Around this time she dreamed she was dressed in rags and walking alone down a lonely road. A car pulled up beside her and the driver was Joe, dressed in his medals. She felt awkward because she was dressed so poorly and because she was homeless; she felt lost and ragged. Even so, she got into the front seat beside him, and as they drove along she started to feel better, and her clothes began to change from shabby to fashionable. They went on driving down the road with no destination in mind. Joe happily whistled “Fascination.”

She tried phoning him once. She parked herself in the phone booth near the café and found his name and number in the phone book and forced herself to pick up the receiver. But that was as far as she got. If his wife answered, what would Augusta say? If Joe answered, would he really want to talk to her? She stood in the phone booth, holding the receiver, until a man wanting to use the phone tapped on the door.

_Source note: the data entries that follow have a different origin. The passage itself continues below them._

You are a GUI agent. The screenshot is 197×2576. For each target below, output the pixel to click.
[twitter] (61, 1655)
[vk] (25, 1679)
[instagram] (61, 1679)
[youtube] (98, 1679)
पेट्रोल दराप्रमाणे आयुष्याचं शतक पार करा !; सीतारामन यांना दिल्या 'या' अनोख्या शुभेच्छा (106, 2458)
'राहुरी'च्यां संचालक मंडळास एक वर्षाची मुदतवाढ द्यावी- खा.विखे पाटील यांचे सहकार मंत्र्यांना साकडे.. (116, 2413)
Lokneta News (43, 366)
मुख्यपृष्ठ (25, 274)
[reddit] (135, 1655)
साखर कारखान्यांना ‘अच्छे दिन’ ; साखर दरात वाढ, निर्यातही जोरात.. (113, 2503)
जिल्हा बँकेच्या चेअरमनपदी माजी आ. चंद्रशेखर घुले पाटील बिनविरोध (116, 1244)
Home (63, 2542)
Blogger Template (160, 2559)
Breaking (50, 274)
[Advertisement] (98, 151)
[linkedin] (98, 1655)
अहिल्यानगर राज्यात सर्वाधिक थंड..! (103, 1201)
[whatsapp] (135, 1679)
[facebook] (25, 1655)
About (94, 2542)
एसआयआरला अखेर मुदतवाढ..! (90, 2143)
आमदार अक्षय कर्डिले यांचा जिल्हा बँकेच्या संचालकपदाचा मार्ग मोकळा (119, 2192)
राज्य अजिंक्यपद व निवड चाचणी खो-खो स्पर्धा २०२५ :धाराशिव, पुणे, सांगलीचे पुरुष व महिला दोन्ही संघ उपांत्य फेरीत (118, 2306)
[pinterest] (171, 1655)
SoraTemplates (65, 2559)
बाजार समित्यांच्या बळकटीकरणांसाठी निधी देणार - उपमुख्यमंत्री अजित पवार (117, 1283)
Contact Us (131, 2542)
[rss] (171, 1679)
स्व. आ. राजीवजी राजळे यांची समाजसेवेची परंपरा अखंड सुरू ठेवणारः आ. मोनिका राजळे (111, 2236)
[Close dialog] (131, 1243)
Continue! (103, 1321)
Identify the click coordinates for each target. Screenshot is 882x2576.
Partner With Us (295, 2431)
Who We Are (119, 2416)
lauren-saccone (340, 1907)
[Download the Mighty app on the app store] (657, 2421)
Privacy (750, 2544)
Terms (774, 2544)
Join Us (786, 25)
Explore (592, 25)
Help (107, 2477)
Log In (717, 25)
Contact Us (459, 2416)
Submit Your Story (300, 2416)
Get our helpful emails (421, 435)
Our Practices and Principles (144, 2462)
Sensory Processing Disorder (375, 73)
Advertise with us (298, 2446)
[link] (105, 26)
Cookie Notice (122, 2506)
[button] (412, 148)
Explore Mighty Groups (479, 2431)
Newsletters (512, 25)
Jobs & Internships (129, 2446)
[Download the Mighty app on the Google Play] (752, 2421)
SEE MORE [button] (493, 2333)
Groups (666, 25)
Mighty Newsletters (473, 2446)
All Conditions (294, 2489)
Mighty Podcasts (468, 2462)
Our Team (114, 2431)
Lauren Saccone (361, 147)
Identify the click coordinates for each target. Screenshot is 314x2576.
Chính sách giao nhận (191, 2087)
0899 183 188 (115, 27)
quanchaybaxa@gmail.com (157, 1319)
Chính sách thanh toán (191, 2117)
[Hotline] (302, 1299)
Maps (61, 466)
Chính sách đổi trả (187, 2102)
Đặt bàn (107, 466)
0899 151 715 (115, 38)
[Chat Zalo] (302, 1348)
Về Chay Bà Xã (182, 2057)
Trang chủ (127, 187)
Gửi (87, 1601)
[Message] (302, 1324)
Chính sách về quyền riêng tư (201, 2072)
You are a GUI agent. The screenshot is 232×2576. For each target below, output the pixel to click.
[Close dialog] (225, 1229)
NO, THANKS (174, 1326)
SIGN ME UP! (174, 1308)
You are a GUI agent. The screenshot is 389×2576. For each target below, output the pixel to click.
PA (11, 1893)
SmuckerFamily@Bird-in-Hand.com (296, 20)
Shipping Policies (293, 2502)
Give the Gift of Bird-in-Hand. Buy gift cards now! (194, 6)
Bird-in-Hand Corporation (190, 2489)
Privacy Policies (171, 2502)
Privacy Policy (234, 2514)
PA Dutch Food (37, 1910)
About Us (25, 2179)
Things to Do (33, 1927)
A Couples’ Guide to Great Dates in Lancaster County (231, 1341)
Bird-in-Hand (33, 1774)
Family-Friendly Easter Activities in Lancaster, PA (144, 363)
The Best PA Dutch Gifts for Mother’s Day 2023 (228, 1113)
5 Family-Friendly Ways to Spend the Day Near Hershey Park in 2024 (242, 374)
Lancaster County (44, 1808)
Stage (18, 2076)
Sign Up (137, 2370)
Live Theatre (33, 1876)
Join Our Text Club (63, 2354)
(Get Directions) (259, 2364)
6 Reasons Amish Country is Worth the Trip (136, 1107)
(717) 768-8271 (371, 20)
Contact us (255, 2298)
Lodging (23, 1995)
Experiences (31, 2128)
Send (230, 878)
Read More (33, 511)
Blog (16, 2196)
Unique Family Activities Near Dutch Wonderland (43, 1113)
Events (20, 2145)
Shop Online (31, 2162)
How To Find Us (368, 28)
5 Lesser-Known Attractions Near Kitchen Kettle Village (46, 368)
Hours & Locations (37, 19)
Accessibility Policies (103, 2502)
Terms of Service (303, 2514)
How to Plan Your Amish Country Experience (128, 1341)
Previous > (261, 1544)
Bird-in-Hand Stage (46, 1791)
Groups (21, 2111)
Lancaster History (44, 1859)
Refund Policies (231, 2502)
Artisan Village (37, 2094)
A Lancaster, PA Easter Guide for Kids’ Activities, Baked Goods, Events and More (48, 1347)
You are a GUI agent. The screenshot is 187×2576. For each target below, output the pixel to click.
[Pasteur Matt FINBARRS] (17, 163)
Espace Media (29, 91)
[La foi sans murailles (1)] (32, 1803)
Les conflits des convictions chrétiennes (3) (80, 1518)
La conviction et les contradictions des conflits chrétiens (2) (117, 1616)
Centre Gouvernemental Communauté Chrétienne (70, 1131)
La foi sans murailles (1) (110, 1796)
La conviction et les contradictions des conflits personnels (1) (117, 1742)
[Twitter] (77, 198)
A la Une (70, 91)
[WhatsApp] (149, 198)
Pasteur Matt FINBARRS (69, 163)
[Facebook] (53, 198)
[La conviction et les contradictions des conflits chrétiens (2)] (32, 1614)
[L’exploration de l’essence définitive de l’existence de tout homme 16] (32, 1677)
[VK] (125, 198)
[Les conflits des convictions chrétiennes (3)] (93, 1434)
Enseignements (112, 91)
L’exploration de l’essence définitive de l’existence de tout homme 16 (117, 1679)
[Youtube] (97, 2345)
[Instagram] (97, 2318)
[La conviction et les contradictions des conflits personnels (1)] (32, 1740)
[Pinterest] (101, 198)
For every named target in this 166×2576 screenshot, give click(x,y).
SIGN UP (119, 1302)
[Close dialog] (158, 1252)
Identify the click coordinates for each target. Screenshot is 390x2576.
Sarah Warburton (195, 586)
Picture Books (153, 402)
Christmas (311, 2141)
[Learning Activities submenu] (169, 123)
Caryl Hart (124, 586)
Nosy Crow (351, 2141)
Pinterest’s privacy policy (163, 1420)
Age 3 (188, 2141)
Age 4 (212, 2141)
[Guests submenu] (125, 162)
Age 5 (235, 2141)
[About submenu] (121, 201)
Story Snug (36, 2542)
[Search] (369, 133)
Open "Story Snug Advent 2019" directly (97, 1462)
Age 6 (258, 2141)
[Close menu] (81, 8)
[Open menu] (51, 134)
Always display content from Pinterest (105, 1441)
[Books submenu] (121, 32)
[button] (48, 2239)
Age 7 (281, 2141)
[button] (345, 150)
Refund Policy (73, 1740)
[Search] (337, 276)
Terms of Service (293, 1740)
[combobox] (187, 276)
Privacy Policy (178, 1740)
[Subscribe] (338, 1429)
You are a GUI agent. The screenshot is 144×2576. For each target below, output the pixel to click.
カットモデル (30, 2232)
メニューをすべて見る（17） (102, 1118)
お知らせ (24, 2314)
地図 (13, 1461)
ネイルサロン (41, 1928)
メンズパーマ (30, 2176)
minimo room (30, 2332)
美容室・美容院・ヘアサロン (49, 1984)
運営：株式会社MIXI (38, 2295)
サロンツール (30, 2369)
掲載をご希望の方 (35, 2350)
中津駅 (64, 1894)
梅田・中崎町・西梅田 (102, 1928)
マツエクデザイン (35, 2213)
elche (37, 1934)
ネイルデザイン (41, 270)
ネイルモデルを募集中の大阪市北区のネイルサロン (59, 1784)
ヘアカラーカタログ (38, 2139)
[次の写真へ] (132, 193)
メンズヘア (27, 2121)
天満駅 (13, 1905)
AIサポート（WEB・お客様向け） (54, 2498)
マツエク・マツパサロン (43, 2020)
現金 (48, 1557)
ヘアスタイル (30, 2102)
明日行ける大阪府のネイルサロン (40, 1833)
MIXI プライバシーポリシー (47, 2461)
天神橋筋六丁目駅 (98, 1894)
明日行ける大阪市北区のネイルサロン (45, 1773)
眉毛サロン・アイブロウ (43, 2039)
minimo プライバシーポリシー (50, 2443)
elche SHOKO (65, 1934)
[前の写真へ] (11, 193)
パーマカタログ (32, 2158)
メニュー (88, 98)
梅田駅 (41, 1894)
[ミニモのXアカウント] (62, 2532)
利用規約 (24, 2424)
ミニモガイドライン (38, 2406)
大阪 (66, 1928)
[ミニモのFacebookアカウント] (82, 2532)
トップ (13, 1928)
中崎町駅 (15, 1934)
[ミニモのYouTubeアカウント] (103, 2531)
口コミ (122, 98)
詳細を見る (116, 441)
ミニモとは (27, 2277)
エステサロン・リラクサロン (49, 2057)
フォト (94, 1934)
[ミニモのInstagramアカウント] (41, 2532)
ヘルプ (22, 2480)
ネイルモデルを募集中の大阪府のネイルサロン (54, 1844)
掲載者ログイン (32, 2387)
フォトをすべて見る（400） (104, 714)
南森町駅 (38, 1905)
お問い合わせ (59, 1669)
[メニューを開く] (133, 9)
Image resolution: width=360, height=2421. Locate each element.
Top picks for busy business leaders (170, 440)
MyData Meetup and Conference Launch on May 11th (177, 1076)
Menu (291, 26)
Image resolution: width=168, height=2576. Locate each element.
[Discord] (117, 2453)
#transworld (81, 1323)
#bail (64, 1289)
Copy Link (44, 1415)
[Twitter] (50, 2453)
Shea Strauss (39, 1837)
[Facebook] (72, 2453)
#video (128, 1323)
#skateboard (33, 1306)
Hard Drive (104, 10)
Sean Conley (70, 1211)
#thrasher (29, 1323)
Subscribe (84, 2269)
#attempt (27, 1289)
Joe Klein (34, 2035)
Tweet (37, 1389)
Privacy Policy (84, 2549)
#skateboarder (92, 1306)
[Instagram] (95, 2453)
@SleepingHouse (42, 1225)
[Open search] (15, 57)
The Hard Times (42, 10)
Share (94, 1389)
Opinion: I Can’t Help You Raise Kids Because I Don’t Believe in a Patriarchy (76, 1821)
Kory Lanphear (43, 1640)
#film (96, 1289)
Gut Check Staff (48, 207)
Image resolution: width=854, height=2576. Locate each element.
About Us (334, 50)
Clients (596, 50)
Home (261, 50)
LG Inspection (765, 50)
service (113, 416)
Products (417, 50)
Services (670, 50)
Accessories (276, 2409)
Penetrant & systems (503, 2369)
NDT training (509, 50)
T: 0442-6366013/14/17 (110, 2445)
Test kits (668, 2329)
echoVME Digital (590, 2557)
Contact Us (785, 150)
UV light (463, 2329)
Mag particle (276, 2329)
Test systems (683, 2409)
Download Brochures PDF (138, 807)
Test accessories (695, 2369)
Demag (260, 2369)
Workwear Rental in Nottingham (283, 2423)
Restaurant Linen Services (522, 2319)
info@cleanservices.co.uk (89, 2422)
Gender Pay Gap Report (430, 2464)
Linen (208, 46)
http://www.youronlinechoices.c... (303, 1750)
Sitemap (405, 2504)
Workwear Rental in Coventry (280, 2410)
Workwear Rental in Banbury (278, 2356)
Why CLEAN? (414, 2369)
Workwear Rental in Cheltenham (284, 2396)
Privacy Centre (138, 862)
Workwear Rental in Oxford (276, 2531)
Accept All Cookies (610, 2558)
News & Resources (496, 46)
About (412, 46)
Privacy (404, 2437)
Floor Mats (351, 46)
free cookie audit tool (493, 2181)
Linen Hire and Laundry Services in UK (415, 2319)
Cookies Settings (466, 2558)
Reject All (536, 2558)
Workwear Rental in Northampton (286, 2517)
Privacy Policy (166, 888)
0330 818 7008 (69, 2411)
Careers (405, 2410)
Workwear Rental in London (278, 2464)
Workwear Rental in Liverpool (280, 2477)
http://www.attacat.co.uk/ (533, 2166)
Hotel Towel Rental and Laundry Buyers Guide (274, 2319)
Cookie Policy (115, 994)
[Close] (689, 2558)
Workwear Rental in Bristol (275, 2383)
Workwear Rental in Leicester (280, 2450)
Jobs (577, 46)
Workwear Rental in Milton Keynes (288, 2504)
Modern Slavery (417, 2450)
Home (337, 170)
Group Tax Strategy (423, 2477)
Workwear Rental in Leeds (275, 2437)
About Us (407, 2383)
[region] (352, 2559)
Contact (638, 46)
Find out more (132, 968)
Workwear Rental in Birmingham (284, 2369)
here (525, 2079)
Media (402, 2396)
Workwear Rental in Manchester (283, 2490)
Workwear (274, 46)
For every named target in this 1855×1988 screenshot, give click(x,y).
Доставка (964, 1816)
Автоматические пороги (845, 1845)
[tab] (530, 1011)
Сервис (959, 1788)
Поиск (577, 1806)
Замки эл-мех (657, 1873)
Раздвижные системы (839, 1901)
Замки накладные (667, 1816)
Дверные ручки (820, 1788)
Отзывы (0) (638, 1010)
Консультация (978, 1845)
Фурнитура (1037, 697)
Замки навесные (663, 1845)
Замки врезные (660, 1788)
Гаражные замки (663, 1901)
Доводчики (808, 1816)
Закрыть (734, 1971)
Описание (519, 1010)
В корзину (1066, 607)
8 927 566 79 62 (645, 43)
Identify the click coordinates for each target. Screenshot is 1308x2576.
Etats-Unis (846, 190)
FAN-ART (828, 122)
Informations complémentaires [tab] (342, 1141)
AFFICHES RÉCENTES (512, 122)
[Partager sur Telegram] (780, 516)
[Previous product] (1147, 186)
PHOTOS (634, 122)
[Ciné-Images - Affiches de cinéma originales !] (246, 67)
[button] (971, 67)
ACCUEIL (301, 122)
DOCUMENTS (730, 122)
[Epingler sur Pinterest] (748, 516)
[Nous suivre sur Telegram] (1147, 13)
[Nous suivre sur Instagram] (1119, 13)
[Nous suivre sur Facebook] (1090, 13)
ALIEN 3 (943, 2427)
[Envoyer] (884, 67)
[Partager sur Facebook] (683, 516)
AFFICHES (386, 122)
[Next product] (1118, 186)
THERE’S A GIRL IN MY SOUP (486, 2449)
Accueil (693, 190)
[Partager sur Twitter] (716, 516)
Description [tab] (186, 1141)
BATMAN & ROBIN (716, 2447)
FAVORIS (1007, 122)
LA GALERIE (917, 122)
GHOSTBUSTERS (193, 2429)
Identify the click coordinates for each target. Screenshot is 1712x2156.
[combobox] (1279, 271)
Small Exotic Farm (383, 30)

After that, she began searching for Joe along the streets of Kamloops. She’d walk for hours, pushing Joy in the
pram, haunting the pretty window displays full of things she couldn’t afford, hoping she might bump into him. Once she thought she had seen him turning a corner, and ran after him, only to find it was some other man. Another day she stepped out of the pharmacy and was standing on the fan-shaped imprint in the sidewalk that said “Rexall Drugstore,” tucking her wallet back into her purse, when she looked up to see not Joe but Manny passing by and walking down the street. Was this one of her visions? Was he a ghost or had she really stepped backwards in time?

She called, “Dad!” and ran after him, and took him by the shoulder. When he turned he wasn’t Manny at all, but some stranger. “Oh, I’m sorry,” she said. “I—”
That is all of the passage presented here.